What you are asked to do. Reproduce the material word for word from the line containing "You are a computer-use agent." through the end of the material, with both ends included. Leave the pictures out of your answer.

----

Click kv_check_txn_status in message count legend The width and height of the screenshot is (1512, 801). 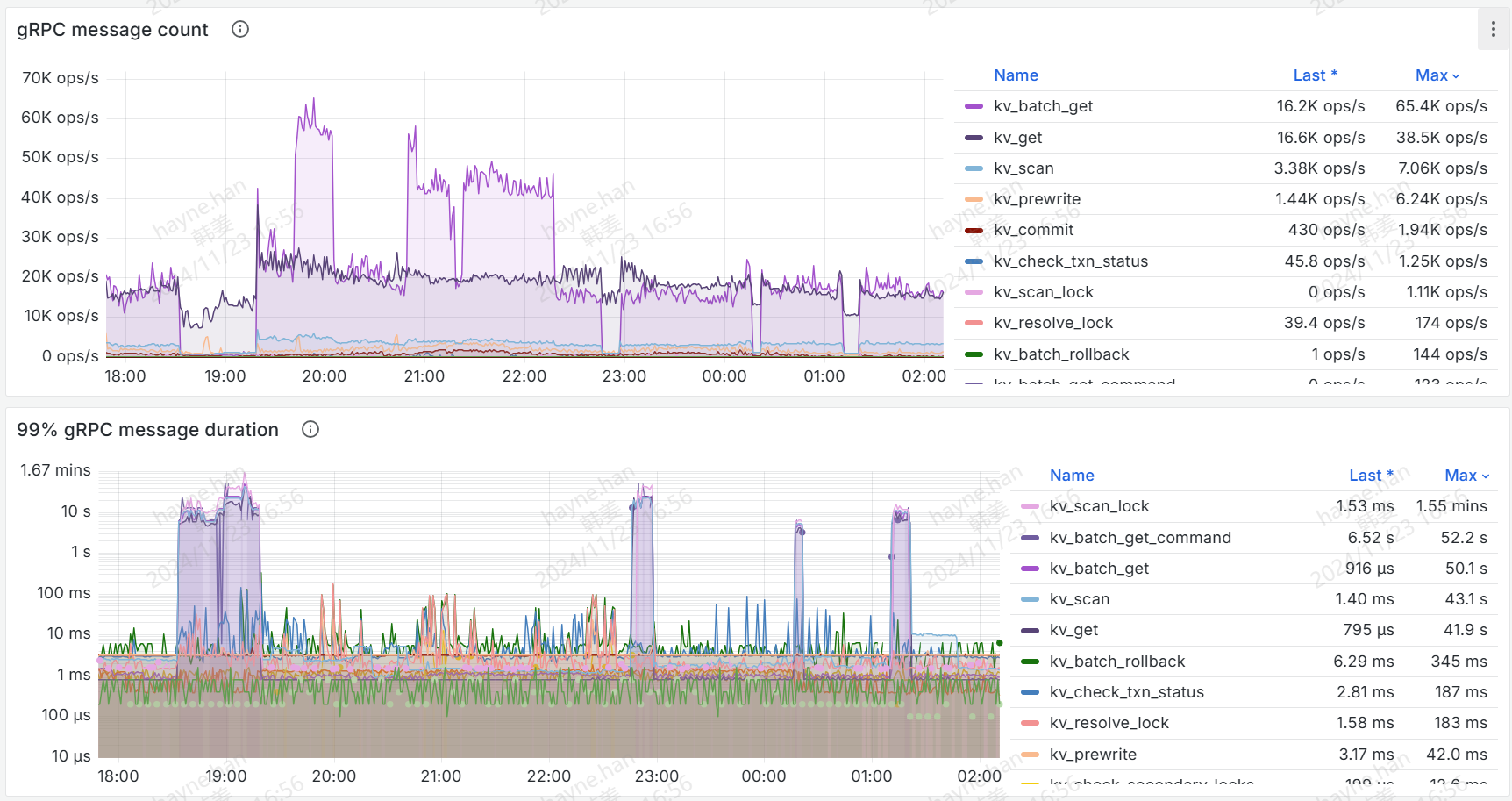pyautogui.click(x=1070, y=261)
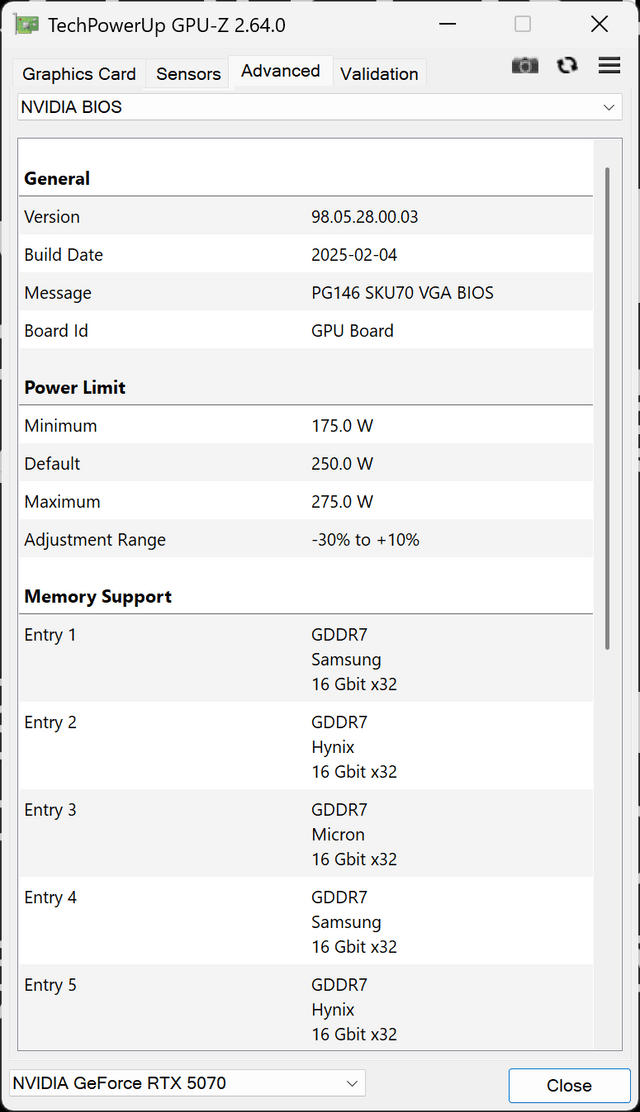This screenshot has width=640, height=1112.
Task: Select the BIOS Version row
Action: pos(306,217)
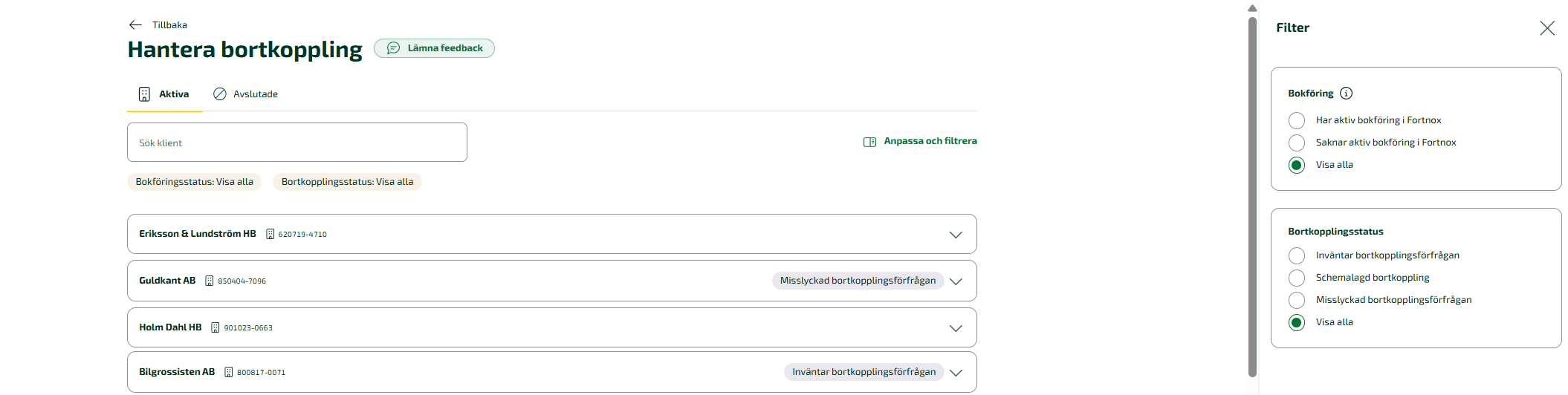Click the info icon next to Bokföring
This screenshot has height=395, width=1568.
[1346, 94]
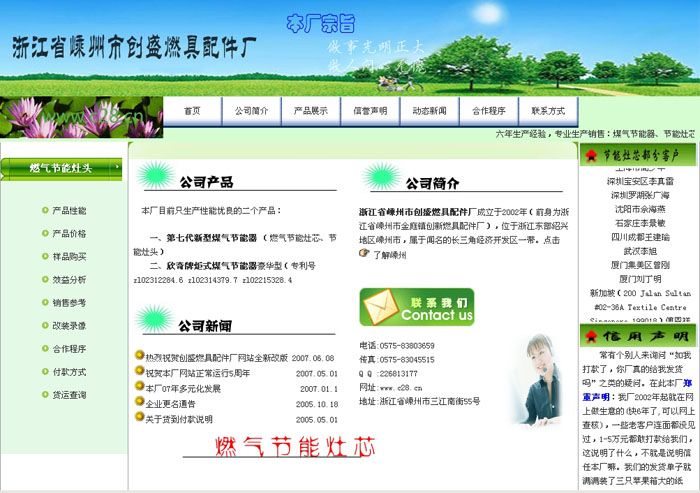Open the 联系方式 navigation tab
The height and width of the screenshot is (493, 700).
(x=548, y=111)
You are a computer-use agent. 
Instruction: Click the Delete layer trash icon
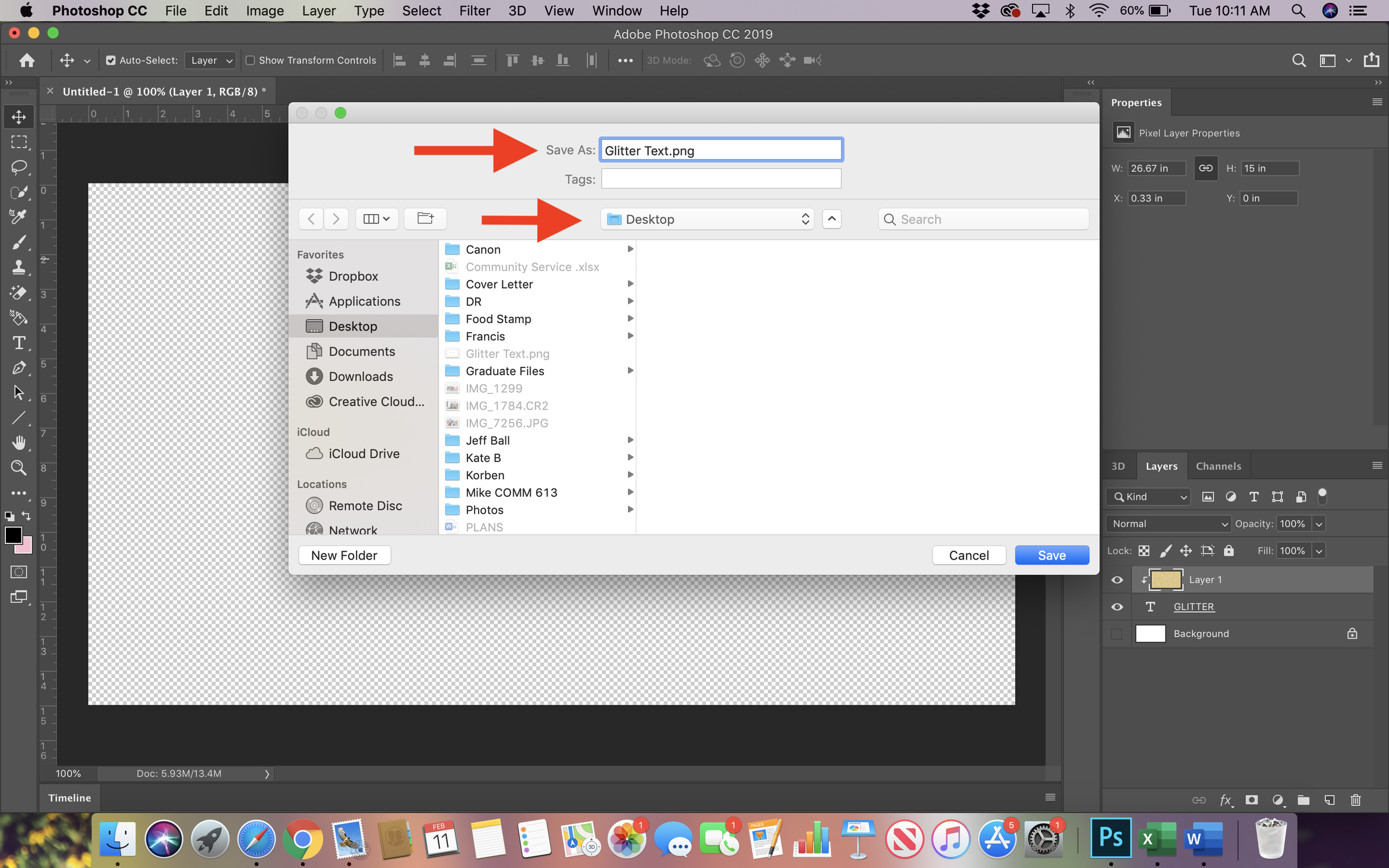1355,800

----

Worked solution.
You are a computer-use agent. 
Instruction: Click the Delete layer trash icon
1355,800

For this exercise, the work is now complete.